[Excerpt]
══════════

Can Dixon become India’s Foxconn?
It takes about 20 seconds for a typical air shower—a small room where high velocity air is blown to clean dust—to do its job. That’s close to the time it takes for a single assembly line at the factory to put together a smartphone. This factory, which assembles Motorola phones, has 11 assembly lines, and one line has about 90-100 workers standing next to each other. They make a smartphone like the pieces of a jigsaw puzzle.
It all begins with the liquid display assembly (LDA), an electronic board with a phone’s display on one side, and circuits on the back. The first worker attaches the main printed circuit board (PCB) on the back of this LDA and passes it on to next worker to connect the PCB to a sub-board at the bottom. In the following steps, camera sensors are attached to the LDA while a robotic machine applies coolant—a glue-like material that keeps phones cool. It takes about 15-20 such steps to assemble a low-end smartphone.
Padget Electronics is a wholly owned subsidiary of Dixon Technologies India Ltd, one of the oldest contract smartphone manufacturers India has had. Even though companies like Dixon have existed since the 1990s, the rise of China’s electronics manufacturing industry led many to forget these firms.
In 2014, research firm Counterpoint Research pegged Micromax (which runs manufacturing firm Bhagwati Products Ltd) as the top smartphone seller in the country. But as Micromax, along with Lava and Intex, disappeared from the market, overrun by Chinese players, people seemed to also forget that they had significant manufacturing businesses.
The pandemic, and changing global geopolitics, however, have brought Indian contract manufacturers back in focus. And few companies have drawn as much attention as Dixon Technologies. Besides Motorola, the company today manufactures smartphones for Nokia and Samsung. Two more contracts are in the works. In 2022-23, it expects revenues at ₹12,700 crore, nearly double of what the company generated in 2020-21. According to Counterpoint Research, in the September quarter of 2022-23, Dixon accounted for 7.8% of all smartphones made in India, narrowly behind Bharat FIH, which manufactured 8.5% of all devices. Bharat FIH is a Foxconn Technology Group company, one of the world’s largest contract manufacturing entities.
Dixon’s stock underlines the growing importance of Indian contract manufacturing. It rose from around ₹830 in January 2020 to over ₹3,859 in May 2022. While the shares have dropped since, many analysts and brokerages remain bullish on the company’s prospects.

══════════

[Excerpted data]
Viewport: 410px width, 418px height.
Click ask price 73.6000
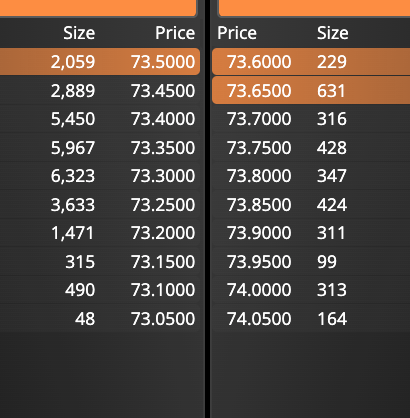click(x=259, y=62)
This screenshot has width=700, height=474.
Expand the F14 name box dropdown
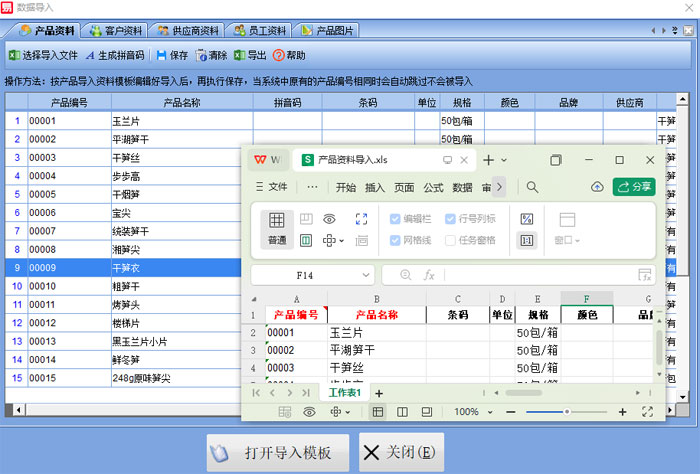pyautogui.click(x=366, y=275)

══════════

[Check your understanding]
[1] Please write out the Dixon article from "Padget Electronics is" to "forget these firms.".
[2] Answer these questions from the Dixon article:
(a) How many assembly lines does the factory that assembles Motorola phones have?
(b) Which company did Counterpoint Research name as the top smartphone seller in India in 2014?
(c) What share of smartphones made in India did Dixon account for in the September quarter of 2022-23?

[Expected results]
[1]
Padget Electronics is a wholly owned subsidiary of Dixon Technologies India Ltd, one of the oldest contract smartphone manufacturers India has had. Even though companies like Dixon have existed since the 1990s, the rise of China’s electronics manufacturing industry led many to forget these firms.

[2]
(a) 11
(b) Micromax
(c) 7.8%